MIT chemical engineers have developed a large language model that learns the codon “grammar” of the industrial yeast Komagataella phaffii and uses it to design gene sequences that the organism translates more efficiently. Codons are three letter DNA units that encode amino acids, and because the genetic code includes 64 possible codons for only 20 amino acids, organisms evolve strong preferences for particular synonymous codons and local sequence patterns. Standard codon optimization tools typically emphasize the most frequent codons, but they often overlook how codon context, transfer RNA availability, and regulatory motifs shape real world protein expression. The new model, built as a GRU based encoder decoder network, was trained on amino acid sequences and matching coding DNA from roughly 5,000 native K. phaffii proteins sourced from a public National Center for Biotechnology Information dataset, allowing it to infer species specific usage patterns without hand coded rules.
After training, the researchers used the model to generate codon optimized DNA sequences for six recombinant proteins of varying size and complexity: human growth hormone, human granulocyte colony stimulating factor, a VHH nanobody called 3B2, an engineered SARS CoV 2 receptor binding domain, human serum albumin, and the IgG1 monoclonal antibody trastuzumab. They compared these sequences against versions produced by four commercial tools from Azenta, IDT, GenScript, and Thermo Fisher by inserting each construct into K. phaffii and measuring resulting protein titers. Across the six proteins, the MIT model produced the highest titer for five and ranked second for the remaining one. For human growth hormone and human granulocyte colony stimulating factor, the team observed about a 25% improvement, while human serum albumin showed about a threefold improvement when comparing optimized constructs to the native coding sequence. For native serum albumin sequences, human serum albumin reached a titer of 45 mg/L, while bovine serum albumin and mouse serum albumin reached 60 mg/L and 100 mg/L, respectively, and codon optimization increased bovine and mouse serum albumin titers by an additional 25%, to 75 mg/L and 135 mg/L.

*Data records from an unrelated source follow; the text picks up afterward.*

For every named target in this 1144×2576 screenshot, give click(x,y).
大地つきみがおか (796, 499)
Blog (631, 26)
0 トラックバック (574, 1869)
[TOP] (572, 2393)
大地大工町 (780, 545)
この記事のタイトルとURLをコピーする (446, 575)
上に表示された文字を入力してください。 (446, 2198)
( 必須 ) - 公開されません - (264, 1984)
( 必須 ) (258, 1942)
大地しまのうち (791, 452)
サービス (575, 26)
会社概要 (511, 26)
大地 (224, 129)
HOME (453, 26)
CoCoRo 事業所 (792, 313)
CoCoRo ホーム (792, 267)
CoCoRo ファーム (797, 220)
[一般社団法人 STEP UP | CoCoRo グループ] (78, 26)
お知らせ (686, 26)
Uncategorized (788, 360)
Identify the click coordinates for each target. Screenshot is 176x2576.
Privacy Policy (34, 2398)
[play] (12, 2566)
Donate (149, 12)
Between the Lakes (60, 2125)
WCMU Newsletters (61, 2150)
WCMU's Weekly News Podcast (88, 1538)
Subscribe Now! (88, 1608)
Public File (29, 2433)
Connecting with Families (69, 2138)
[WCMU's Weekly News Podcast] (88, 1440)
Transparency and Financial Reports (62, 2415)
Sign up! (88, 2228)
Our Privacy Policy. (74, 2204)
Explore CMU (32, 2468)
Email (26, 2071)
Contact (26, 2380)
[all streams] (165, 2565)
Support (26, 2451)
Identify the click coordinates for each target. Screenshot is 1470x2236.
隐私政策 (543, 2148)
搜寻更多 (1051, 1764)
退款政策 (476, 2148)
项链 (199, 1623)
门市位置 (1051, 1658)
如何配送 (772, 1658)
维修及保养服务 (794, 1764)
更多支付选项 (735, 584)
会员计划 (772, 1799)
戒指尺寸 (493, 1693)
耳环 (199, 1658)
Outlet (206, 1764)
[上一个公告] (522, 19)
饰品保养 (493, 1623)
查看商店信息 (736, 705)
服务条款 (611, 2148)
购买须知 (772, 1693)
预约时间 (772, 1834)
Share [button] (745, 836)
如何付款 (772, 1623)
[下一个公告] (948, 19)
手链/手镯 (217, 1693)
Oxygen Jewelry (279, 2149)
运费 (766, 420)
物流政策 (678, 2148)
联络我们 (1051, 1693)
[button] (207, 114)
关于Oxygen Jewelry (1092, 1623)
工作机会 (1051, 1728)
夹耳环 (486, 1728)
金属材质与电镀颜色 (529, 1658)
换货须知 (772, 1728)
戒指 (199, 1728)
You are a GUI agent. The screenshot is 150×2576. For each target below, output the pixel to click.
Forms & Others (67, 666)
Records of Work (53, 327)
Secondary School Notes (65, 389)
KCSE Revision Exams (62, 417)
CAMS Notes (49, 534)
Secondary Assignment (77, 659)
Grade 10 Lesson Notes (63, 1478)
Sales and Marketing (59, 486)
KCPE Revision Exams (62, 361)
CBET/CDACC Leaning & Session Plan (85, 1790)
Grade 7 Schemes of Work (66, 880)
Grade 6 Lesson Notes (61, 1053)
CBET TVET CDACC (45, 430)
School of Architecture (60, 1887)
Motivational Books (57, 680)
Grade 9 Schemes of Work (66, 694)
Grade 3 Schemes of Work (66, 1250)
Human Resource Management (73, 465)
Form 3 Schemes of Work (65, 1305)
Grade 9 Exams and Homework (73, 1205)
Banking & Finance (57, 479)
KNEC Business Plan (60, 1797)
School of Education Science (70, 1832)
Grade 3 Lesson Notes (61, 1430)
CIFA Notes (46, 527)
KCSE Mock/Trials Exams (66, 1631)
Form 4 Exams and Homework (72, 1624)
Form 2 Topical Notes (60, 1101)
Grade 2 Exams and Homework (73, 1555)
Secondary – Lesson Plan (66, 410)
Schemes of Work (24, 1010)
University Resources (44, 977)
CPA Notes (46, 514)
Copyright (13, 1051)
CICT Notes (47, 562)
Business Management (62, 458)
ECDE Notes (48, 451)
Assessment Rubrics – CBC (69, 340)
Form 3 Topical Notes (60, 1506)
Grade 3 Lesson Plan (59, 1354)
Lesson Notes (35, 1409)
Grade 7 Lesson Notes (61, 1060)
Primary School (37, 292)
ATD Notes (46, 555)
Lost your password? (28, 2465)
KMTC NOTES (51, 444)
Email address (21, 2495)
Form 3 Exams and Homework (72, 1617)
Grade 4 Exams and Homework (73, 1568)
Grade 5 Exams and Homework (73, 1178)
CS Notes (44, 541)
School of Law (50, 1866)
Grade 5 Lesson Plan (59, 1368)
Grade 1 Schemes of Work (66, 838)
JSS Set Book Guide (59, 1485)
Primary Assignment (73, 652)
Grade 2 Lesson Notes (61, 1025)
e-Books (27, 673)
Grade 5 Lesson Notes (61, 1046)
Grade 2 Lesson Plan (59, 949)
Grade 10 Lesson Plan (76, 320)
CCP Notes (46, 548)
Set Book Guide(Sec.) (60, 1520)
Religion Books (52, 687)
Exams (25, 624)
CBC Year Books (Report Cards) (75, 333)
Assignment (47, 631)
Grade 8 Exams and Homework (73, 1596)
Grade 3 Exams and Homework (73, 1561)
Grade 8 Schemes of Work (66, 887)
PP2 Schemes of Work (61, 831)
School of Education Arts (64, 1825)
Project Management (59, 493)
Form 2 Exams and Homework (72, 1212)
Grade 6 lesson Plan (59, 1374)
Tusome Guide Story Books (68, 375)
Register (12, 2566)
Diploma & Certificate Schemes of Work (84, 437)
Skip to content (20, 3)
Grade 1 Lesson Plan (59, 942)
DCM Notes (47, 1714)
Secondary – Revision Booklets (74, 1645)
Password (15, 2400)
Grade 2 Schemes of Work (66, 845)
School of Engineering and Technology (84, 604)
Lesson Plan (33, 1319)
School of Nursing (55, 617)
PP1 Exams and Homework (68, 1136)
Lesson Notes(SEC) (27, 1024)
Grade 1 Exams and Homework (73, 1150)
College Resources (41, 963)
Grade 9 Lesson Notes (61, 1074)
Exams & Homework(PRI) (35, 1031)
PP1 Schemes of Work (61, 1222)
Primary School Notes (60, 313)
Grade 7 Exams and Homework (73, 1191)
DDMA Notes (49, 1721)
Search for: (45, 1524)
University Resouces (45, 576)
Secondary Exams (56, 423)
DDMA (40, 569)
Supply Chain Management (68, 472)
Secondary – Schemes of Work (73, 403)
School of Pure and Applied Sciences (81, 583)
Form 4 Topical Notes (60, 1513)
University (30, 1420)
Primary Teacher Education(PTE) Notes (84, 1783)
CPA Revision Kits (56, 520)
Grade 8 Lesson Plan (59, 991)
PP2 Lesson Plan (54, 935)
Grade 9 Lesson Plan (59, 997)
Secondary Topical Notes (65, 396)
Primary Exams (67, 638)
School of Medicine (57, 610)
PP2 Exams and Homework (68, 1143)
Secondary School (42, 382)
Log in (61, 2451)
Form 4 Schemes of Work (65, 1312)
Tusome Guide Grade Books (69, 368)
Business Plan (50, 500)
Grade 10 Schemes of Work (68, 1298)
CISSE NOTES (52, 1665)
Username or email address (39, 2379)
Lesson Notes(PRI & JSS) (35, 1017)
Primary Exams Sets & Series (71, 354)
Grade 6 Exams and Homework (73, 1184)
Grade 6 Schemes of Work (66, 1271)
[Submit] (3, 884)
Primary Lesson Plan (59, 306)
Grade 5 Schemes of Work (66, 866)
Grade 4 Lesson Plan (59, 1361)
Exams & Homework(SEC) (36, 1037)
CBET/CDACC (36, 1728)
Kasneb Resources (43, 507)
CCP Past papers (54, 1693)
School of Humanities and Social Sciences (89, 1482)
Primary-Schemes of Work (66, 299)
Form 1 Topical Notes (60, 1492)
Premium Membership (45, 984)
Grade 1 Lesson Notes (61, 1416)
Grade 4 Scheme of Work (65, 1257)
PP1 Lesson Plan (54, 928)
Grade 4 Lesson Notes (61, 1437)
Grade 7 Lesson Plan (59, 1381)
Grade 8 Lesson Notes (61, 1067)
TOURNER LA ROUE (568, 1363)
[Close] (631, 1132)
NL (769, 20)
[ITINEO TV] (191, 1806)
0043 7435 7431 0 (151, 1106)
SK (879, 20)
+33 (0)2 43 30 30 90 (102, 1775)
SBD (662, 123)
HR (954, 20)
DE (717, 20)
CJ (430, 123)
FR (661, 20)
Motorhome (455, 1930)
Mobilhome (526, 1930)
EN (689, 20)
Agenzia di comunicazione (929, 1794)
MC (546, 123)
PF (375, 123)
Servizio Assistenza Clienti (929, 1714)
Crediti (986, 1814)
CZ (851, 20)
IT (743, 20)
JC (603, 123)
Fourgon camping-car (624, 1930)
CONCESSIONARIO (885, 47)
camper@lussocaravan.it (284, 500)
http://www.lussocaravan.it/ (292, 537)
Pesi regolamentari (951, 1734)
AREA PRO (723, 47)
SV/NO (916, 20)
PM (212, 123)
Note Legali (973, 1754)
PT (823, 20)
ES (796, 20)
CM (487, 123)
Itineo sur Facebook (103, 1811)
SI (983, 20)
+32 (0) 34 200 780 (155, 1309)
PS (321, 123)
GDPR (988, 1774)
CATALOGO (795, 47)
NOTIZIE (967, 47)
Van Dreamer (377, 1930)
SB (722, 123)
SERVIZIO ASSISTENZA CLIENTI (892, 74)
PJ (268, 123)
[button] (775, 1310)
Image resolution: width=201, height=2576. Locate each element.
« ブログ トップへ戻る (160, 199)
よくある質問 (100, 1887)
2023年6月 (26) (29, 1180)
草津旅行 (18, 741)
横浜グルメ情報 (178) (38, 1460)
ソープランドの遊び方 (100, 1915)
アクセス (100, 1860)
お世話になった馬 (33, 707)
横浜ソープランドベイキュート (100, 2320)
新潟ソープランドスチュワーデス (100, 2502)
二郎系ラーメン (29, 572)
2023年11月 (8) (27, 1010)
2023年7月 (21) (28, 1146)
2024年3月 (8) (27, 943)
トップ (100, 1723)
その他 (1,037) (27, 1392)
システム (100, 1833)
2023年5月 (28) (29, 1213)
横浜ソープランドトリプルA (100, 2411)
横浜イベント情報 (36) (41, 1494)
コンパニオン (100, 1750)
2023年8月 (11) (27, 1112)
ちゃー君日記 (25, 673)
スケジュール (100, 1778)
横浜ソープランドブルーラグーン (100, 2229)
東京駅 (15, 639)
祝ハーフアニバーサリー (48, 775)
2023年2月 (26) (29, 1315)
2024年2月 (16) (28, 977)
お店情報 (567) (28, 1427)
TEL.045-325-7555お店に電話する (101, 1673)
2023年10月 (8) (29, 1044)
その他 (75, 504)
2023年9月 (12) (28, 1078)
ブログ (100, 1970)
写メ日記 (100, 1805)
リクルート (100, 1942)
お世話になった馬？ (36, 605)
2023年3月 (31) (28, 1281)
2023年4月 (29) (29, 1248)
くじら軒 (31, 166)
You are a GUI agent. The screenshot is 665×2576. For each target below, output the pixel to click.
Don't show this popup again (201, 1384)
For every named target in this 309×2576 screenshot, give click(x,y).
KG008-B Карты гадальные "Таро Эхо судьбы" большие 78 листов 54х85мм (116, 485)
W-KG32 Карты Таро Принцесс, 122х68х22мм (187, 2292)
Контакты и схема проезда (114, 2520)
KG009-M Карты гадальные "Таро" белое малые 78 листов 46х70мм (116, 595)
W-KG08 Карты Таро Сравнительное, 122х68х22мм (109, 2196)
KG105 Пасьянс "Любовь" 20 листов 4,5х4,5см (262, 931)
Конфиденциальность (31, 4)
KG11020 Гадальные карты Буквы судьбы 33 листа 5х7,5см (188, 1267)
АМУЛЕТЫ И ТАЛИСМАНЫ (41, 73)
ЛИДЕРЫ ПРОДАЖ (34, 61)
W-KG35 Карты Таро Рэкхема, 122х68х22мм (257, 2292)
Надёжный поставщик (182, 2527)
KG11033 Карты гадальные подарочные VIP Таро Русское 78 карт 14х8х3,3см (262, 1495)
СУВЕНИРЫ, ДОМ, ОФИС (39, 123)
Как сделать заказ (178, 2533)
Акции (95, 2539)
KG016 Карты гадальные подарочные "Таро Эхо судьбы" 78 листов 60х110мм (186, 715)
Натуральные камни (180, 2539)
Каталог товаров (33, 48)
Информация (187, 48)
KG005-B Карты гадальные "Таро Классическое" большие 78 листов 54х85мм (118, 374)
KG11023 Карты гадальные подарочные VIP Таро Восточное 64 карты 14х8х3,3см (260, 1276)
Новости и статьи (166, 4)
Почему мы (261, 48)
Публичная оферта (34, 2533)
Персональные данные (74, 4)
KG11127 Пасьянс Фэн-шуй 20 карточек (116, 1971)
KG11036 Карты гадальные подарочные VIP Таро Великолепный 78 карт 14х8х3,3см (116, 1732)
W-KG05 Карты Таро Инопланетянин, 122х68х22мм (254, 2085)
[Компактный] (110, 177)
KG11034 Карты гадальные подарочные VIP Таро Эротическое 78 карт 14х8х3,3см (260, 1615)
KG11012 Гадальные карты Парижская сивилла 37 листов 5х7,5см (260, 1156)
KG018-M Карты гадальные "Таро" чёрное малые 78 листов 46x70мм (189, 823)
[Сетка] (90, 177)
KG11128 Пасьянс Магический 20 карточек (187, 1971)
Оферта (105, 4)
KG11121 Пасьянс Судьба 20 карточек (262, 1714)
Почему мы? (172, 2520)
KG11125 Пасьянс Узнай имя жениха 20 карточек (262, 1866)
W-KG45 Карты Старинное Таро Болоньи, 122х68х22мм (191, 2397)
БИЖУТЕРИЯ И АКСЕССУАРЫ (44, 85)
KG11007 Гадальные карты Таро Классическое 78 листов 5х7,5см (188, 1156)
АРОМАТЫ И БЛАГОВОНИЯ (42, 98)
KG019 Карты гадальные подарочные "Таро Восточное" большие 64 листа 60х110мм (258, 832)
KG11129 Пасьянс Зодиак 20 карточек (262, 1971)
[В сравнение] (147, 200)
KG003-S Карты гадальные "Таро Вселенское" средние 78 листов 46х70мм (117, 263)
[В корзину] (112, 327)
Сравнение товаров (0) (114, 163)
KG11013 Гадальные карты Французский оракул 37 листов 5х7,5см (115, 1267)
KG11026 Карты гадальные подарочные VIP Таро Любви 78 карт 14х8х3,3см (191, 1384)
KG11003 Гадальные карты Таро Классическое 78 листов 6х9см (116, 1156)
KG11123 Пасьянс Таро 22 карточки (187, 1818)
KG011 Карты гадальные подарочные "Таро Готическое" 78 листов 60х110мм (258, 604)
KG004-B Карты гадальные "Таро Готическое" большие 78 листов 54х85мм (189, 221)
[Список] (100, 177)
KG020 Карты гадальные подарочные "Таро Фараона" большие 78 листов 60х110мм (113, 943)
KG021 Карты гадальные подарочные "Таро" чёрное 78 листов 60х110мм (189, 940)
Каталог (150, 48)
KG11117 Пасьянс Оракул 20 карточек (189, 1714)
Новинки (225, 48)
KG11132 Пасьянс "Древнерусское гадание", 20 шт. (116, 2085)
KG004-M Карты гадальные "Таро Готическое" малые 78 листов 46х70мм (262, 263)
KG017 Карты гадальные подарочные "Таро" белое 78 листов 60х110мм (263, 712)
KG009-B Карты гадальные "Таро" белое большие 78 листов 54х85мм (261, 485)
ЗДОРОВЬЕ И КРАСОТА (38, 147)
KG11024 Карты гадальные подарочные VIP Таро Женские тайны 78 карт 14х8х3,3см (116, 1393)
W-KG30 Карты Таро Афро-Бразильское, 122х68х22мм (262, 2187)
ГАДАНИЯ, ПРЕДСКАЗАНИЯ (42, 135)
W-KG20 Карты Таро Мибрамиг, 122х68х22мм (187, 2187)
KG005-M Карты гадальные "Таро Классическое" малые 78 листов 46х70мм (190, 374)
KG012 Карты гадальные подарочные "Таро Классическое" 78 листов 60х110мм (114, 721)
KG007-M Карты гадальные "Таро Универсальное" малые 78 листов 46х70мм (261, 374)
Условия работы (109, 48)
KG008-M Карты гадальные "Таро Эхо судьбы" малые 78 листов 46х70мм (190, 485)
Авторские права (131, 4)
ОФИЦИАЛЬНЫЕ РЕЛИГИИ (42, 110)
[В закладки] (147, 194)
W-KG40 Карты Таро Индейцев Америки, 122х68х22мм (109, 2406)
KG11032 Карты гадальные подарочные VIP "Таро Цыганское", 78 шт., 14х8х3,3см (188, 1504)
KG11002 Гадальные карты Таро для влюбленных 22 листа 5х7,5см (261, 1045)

The study also dissected what the model learned internally and how its designs differ from conventional metrics. Visualizations of learned amino acid embeddings showed clusters organized by physicochemical traits, including aliphatic, aromatic, basic, acid/amide, and alcohol groups, with hydrophobic residues grouping together and polar residues grouping together. Constructs designed by the model for the six tested proteins contained no negative cis regulatory elements in the analysis described and also avoided negative repeat elements, despite not being explicitly trained to filter these features. In contrast, global codon usage measures such as the Codon Adaptation Index and codon pair metrics did not consistently correlate with final titers, and in some cases higher Codon Adaptation Index scores were associated with lower yields. The researchers note that the model is trained for a single host species and that models trained on other organisms, including humans and cows, produce different predictions, underscoring the need for species specific approaches. They position the work as one lever among many in biomanufacturing, arguing that more predictive codon design can cut process development uncertainty and help move new protein based drugs into production more quickly, while acknowledging that cellular engineering, media formulation, and process optimization remain critical components.